Sofie Hernandez-Simeonidis

If we think that great art is overlooked these days, just wait until someone attacks a famous painting.

On a bright Sunday in May 1972, a man with a hammer walked calmly into St. Peter’s Basilica in Vatican City. He went to Michelangelo’s “Pieta,” a world-famous sculpture depicting Mary holding Jesus on her lap in the wake of the crucifixion, and he began to smash it. Onlookers were aghast, but that didn’t stop some from snatching up pieces of the broken marble—including Mary’s nose—which they presumably took home as souvenirs, apparently seeing nothing wrong with that.

In spring of 1914, just months before the outbreak of World War I, a woman at the British National Gallery in London took a meat cleaver to a painting by the great Spanish artist Diego Velasquez, leaving seven long slashes in the canvas. In June 1985, at the Hermitage Museum in St. Petersburg, Russia, a man attacked a monumental Rembrandt painting. He slashed it twice with a knife and doused it with sulfuric acid before he was wrestled to the ground. Restoration of the piece took 12 years.

Over the past 100 years or so, when a work of art is intentionally assaulted, there is usually one of two explanations quickly offered: either the assailant was mentally ill; or had a greater cause to which he or she wished to draw attention. The woman who attacked the Velasquez in London, for example, was a suffragette who said she was protesting the arrest of another woman who’d been speaking out for voting rights.

And now it’s tomato soup on a Van Gogh and mashed potatoes on a Monet. In London, members of the group “Just Stop Oil” threw two cans of tomato soup on Van Gogh’s famous painting “Sunflowers” at the National Gallery.
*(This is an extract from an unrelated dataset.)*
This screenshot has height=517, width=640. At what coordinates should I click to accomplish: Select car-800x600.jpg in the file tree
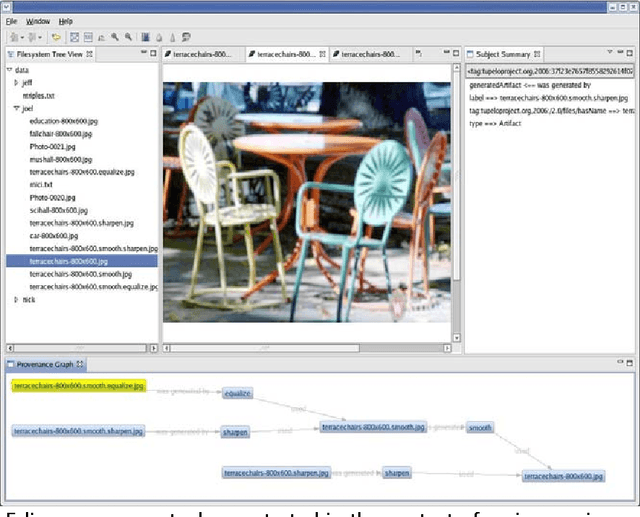point(54,236)
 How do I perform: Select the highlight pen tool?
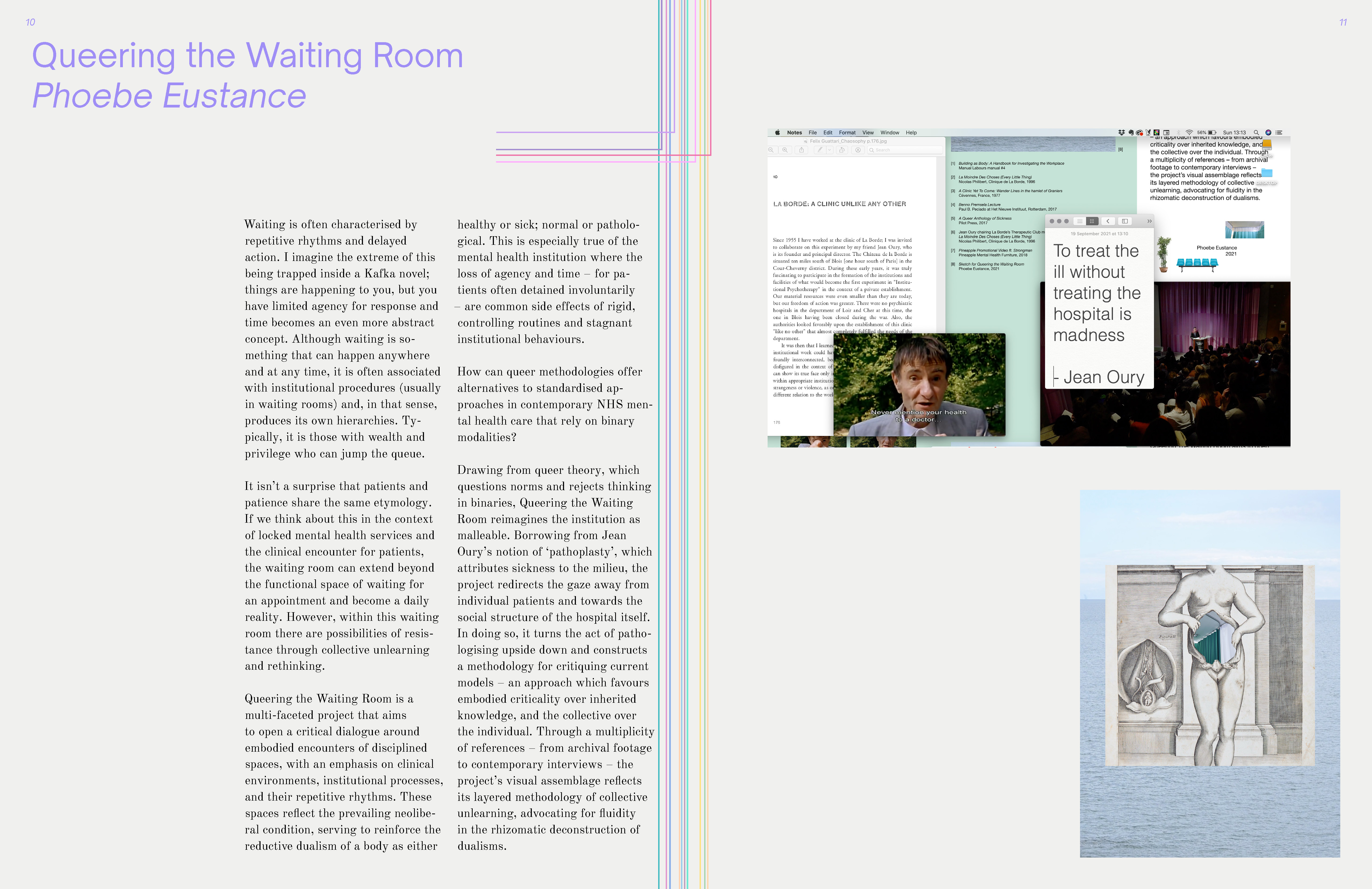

They then super-glued their hands to the floor and awaited arrest. “We’re not asking the question, should everyone be throwing soup at paintings?” said one of them later. “What we’re doing is getting the conversation going so we can ask the questions that matter.” The questions that matter in this case involve fossil fuel and its widespread damage to the environment.

A few days later at the Museum Barbarini in Potsdam, Germany, activists of a similar cause hurled mashed potatoes at a Monet painting called “Grainstacks,” after which, like their kindred spirits in London, they superglued themselves in place. The world is in a climate crisis, one said, “and all you are afraid of is tomato soup or mashed potatoes in a painting.”

In neither encounter was the painting damaged as each was behind a plexiglass covering, so there’s no 12 years of restoration required.

The world has noticed these events. The activists appear to be targeting artworks with global resonance, said the New York Times, “hoping that notable names and paintings will garner more publicity.” They’re sharp enough to understand that art has the power to attract our attention when it appears in the headlines, even when it’s served with a side of mashed potatoes.